1. ## Mechanics, linear motion help

Hi, this is probably something basic I am missing but I can't get my head around it.

In the question you are told that A and B are particles of mass 3m and m respectively, each attached to a light inextensionable string of length 3h. The string passes over a smooth pulley attached to a rough table. The coefficient of friction between the table and A is $u$.

The system is released from rest and begins to move...

1. Show that until B hits the floor, the acceleration of A is $\frac{1}{4}(1-3u)g$, this I was able to do.

2. Find the speed of A immediatly before B hits the floor, managed to do this as well, got it to be $\sqrt{\frac{gh(1-3u)}{2}}$

3. After B hits the floor, A continues to move, coming to rest before reaching the pulley. Deduce the range of values of $u$ for the motion above to be possible.

It is the last bit I can't get my head round, any ideas?

Craig

For (c), a "range" of values for $\mu$ must have both an upper and lower bound. The upper bound is easy: $\mu$ cannot be so large as to have no motion at all. The total force on the system is $mg(3\mu- 1)$ (you must have calculated that when you did (a)) and the masses will not move if that is negative $mg(3\mu-1)< 0$ leads to $\mu< 1/3$. Now you are told that the mass A, which, as you calculated for (b) has speed $\sqrt{\frac{gh(1-3u)}{2}}$ when B stops falling and so the only force on mass A is the friction force $3mg\mu$. The acceleration due to that is $3g\mu$ and that must stop A before it reaches the pulley.

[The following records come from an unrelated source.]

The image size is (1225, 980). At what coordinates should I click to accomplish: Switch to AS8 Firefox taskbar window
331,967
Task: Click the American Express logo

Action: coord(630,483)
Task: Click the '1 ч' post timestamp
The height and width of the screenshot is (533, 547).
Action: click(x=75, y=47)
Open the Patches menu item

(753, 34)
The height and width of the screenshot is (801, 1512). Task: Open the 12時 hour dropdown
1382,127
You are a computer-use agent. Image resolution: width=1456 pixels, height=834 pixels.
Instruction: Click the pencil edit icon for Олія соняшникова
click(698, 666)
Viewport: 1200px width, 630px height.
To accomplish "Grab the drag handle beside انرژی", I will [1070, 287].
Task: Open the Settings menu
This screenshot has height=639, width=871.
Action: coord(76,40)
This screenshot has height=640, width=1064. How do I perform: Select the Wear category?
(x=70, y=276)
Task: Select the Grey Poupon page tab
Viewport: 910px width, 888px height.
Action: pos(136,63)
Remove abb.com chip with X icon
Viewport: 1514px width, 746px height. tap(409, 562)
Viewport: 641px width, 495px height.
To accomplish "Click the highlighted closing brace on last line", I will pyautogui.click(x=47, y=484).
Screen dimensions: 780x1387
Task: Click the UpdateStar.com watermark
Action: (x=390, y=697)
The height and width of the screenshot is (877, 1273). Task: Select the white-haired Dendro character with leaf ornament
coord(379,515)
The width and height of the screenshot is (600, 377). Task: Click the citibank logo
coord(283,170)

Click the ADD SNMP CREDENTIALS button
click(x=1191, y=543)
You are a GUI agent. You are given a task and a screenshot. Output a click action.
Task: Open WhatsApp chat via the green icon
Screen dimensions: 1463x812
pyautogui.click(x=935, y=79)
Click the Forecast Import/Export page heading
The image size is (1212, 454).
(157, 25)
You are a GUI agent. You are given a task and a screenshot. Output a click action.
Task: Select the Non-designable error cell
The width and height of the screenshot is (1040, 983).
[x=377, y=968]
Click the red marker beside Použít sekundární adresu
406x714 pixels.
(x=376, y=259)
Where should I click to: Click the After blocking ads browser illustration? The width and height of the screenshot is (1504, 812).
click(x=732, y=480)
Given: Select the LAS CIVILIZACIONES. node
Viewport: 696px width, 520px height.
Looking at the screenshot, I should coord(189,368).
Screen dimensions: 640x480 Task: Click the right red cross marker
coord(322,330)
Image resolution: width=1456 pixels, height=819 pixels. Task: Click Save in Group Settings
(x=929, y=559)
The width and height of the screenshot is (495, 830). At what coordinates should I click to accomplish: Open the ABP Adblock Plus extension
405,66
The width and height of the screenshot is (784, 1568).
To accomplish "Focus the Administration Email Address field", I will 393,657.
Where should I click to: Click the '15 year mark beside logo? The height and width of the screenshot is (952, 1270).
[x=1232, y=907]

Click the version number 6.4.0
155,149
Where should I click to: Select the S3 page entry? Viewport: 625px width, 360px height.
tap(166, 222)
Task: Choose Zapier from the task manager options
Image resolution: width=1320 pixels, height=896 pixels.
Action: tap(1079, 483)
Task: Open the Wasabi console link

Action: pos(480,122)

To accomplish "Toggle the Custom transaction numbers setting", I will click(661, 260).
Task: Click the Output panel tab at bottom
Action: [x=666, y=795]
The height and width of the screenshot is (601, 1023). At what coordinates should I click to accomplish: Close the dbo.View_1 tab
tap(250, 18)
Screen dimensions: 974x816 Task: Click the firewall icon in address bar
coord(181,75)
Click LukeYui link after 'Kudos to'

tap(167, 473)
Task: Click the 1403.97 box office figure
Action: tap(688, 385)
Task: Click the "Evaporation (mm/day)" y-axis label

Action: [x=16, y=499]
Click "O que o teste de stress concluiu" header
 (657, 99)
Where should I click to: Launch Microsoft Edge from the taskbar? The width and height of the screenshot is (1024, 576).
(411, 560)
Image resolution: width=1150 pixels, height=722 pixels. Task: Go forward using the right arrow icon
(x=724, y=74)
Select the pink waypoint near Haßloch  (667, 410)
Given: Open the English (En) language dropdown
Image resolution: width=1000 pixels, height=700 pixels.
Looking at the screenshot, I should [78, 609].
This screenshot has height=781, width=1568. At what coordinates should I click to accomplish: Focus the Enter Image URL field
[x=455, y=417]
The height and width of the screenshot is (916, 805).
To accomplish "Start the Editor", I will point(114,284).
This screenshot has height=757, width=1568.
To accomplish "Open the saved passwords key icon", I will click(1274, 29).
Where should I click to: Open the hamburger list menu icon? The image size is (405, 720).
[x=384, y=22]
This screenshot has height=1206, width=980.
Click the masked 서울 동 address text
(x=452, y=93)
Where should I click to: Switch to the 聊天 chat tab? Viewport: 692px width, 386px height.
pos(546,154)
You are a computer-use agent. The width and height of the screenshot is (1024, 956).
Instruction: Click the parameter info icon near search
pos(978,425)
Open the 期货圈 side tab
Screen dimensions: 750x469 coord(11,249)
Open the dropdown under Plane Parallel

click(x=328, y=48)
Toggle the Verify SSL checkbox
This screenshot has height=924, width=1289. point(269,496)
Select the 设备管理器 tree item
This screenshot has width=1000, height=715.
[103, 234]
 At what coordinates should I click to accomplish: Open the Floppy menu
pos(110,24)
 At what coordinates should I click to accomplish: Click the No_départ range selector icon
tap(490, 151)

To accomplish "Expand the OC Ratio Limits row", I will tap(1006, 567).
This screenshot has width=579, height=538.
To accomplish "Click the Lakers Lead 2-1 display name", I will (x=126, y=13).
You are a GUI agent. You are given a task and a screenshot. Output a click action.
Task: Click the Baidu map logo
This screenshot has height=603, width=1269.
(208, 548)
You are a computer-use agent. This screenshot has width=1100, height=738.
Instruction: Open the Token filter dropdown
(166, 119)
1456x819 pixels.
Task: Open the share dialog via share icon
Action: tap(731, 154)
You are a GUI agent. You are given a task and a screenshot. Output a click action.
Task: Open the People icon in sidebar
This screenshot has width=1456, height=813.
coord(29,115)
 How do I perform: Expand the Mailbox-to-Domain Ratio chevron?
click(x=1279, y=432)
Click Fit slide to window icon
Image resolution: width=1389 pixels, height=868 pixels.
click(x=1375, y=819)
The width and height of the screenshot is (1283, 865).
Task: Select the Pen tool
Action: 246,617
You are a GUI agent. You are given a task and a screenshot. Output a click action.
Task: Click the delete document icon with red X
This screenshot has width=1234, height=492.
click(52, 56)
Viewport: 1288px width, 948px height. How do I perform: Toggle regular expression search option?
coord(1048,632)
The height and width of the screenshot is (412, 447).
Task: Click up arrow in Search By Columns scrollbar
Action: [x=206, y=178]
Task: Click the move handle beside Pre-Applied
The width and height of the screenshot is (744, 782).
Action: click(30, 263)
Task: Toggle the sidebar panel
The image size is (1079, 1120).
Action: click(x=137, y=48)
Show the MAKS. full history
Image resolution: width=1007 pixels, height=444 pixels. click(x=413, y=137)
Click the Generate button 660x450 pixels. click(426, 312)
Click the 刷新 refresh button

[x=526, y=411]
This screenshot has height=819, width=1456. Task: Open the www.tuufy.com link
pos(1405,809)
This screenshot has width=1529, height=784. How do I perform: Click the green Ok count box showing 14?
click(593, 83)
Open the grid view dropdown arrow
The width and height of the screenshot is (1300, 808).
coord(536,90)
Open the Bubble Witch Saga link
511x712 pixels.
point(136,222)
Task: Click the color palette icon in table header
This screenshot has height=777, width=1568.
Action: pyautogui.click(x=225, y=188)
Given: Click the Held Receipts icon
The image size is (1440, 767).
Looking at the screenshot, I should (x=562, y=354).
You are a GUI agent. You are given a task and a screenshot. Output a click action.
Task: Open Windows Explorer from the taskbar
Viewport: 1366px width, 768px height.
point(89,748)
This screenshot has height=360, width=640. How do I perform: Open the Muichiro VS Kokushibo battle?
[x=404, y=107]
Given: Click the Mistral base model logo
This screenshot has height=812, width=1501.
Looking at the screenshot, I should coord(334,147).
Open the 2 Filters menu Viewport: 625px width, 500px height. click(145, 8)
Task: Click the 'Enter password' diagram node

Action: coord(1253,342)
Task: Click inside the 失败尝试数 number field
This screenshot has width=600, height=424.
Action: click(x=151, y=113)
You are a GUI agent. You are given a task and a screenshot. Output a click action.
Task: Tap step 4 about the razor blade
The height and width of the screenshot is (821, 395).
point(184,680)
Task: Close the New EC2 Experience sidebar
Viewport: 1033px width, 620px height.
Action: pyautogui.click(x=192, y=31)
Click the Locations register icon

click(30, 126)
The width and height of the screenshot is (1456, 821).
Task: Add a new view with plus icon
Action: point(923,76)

A is initially distance 2h from the pulley. After B has fallen a distance h, A will have moved distance h also and so will be distance h from the pulley. Using decceleration $3g\mu$ to determine the time required for A to stop. Calculate the distance A will have traveled. Find the value of $\mu$ so that distance would be exactly h. That is the lower bound for $\mu$.

3. Originally Posted by HallsofIvy
For (c), a "range" of values for $\mu$ must have both an upper and lower bound. The upper bound is easy: $\mu$ cannot be so large as to have no motion at all. The total force on the system is $mg(3\mu- 1)$ (you must have calculated that when you did (a)) and the masses will not move if that is negative $mg(3\mu-1)< 0$ leads to $\mu< 1/3$. Now you are told that the mass A, which, as you calculated for (b) has speed $\sqrt{\frac{gh(1-3u)}{2}}$ when B stops falling and so the only force on mass A is the friction force $3mg\mu$. The acceleration due to that is $3g\mu$ and that must stop A before it reaches the pulley.
A is initially distance 2h from the pulley. After B has fallen a distance h, A will have moved distance h also and so will be distance h from the pulley. Using decceleration $3g\mu$ to determine the time required for A to stop. Calculate the distance A will have traveled. Find the value of $\mu$ so that distance would be exactly h. That is the lower bound for $\mu$.